QuickPeek: Inti Raymi. Night out. Indigenous celebrations.

So Stella mentioned about a ceremony honouring Pachamama (Mother earth) which got linked with the Incan Solstice festivities called Inti Raymi. Inti Raymi is a popular festival in Incan lands, mainly in Paru, where they celebrate the arrival of winter at the June Solstice. However, the Inca had not been too long in these parts of Argentina but they adopted the naming and keep vigil overnight for the Sun to come up.

We thought it would be a great idea to visit a ceremony and we heard that outside a small village called Huacalera, the Tropic of Capricorn runs and that’s the point where the sun take a a turn up north for the rest of the season. This being the longest night and we heard that locals gather and keep vigil over night with some music and dancing. Lucia added more info to us and I checked on the specifics with the tourist office and we decided to head out and keep vigil with the locals, all night long!

We met a French traveller at Stella’s and he was also interested and we synced up to head north. The route was also a good idea because it would let us access the Rainbow monuntains of El Hornocal from Humahuaca. Sweet. We packed up, bid farewell to Lucia and walked to the bus station to meet Cedric. Cedric was a nice chap and good to hang out with. We got a mini bus which charged us slightly higher than normal prices, but it wasn’t too bad and we took it.

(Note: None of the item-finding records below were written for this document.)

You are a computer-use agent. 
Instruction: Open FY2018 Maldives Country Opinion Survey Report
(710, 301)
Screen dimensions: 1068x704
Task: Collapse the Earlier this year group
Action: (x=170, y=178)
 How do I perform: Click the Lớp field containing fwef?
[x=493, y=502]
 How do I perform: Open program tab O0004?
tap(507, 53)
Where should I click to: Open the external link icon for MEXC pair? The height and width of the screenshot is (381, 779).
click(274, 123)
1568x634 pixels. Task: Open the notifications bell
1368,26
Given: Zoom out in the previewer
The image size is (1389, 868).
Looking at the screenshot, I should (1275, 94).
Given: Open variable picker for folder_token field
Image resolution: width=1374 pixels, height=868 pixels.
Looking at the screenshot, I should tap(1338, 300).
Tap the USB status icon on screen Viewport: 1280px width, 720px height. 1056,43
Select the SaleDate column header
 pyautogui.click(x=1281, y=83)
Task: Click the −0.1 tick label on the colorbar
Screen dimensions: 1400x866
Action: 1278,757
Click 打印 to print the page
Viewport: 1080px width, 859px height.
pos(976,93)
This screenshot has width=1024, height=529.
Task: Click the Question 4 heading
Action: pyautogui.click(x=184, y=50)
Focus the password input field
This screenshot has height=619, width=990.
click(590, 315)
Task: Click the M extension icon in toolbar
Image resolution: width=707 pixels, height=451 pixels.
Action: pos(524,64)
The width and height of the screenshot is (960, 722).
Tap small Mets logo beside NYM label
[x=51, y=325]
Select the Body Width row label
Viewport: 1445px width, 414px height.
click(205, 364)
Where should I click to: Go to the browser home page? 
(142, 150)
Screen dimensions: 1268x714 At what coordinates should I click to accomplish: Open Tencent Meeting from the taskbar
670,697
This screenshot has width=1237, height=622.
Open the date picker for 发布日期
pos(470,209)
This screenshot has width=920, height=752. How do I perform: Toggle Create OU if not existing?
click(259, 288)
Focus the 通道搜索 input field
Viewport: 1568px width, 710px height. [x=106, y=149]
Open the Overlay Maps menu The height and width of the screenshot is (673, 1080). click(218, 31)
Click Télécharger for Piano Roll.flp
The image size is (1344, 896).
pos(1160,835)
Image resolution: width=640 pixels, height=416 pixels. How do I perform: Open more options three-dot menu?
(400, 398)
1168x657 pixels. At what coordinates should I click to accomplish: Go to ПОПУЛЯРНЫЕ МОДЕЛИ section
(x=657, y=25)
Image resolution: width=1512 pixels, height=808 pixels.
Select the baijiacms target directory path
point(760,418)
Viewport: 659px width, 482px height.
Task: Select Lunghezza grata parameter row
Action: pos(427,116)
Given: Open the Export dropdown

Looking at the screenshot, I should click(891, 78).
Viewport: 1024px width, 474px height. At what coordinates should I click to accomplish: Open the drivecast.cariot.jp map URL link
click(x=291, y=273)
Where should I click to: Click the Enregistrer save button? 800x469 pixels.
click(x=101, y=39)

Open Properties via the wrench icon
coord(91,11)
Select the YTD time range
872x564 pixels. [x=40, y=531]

It was an hour long ride and we arrived in the dark at the Solar clock at the Tropic of Capricorn. A bunch of locals had set up a couple of pretty good fire pits and it was nice and warm to start. There were a few other tourists there, but all of them pretty respectful and generally a culturally sensitive bunch and it was a nice gathering, Not too crowded, but at the same time enough people to have a nice time with.

It was to be an overnight vigil and the indigenous communities had a tradition where every couple of hours something would happen and we’d have to join in and that kept pretty much everyone awake. There was a bit of loud music and the ceremonies started with some offerings to Pachamama and continued along with some music and dancing and socialising. Some people were telling stories and sharing their heritage. It was fun.

The weather, however, went from cold to freezing and it was pretty tough conditions to be out and about. I suppose the longest night was also perhaps the coldest, heh and one had to stick at an optimum distance from the fire and warm up different parts of the body evenly, but at the same time avoid singeing loose clothes or the skin. I pretty much got on to every piece of clothing I had and in the end I was left with some freezing feet. My closet was designed to be able to ride or hike in cold weather and not sit around, heh.

The vigil was tiring, especially due to the cold conditions, but the locals were well prepared and made some warm chicha and kept up with activities to keep people moving about. Sweet!

The morning came and it was colder than the night and when the first rays of sun hit us, it was indeed a welcome gift from the gods. The sun soon warmed us up and this being the first sun of the year, some more ceremonies followed. It was overall a lovely experience and fun to hangout even though it was cold and the lack of sleep was tiring.

Once most of the festivities were over, we decided to hear to Humahuaca to find a place to sleep and also be able to be close enough to make a trip to El Hornocal. We had to wait a couple of hours before we got a bus and I snoozed all the way to town. Once in town, we found the first cheap hostel and bunked in for the day. I was pretty sleepy, but decided to stay up during the day to avoid any jet lag. Humahuaca was a pretty small town and was choke full of souvenir shops. But for one deciding to stay in and relax, it didn’t make any difference 🙂

Track Notes

Expenses: SG$ 25.45
Comments: A midnight vigil to make sure Sun came up this morning. You fellers better thank me.